2. Load the Setup Artifacts
This cell loads the active user-day mediation panel and the supporting interaction/item artifacts from the setup notebook. The panel is the main unit of analysis: one row is one active user on one calendar day, with same-day exposure and satisfaction signals plus future engagement outcomes.
metric_base = pd.read_parquet(PANEL_INPUT)
interactions = pd.read_parquet(INTERACTIONS_INPUT)
item_features = pd.read_parquet(ITEM_FEATURES_INPUT)
readiness = pd.read_csv(READINESS_INPUT)
load_summary = pd.DataFrame(
{
"artifact": ["mediation_panel", "interaction_sample", "item_features", "readiness_checks"],
"rows": [len(metric_base), len(interactions), len(item_features), len(readiness)],
"columns": [metric_base.shape[1], interactions.shape[1], item_features.shape[1], readiness.shape[1]],
}
)
display(load_summary)
display(readiness)| artifact | rows | columns | |
|---|---|---|---|
| 0 | mediation_panel | 8199 | 81 |
| 1 | interaction_sample | 440788 | 37 |
| 2 | item_features | 3327 | 27 |
| 3 | readiness_checks | 6 | 3 |
| check | value | notes | |
|---|---|---|---|
| 0 | active_user_days | 8199.000000 | Rows available for active-day mediation setup. |
| 1 | sampled_users | 133.000000 | Users represented in the mediation panel. |
| 2 | treatment_rate | 0.501525 | Should be neither near 0 nor near 1. |
| 3 | mediator_satisfaction_std | 0.176618 | Mediator must vary across user-days. |
| 4 | future_7day_interactions_std | 180.363332 | Outcome must vary across user-days. |
| 5 | max_key_variable_missing_rate | 0.000000 | Key variables should be complete or nearly complete. |
The readiness table is the first sanity check for this notebook.
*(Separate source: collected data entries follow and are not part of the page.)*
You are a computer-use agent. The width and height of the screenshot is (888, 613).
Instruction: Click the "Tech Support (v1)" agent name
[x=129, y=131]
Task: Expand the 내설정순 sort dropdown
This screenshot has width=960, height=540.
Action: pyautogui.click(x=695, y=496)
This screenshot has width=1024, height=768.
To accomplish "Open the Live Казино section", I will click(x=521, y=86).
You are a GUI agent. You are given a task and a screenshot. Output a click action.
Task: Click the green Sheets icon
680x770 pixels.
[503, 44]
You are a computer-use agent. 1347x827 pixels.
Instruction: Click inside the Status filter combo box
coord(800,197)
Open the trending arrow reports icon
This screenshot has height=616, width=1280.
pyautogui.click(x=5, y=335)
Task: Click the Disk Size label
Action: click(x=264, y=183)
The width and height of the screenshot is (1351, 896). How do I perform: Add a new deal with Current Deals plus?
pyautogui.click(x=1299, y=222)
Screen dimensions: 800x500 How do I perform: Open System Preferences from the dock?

The treatment rate is close to balanced, the mediator and future outcomes vary, and key missingness is zero. That means metric validation can focus on substantive behavior rather than basic data repair.
3. State the Measurement Contract
Before building formulas, this cell creates a small data dictionary for the key columns used here. This prevents the notebook from becoming a bag of engineered features. Each metric has to map back to a causal role: exposure, mediator, outcome, or history control.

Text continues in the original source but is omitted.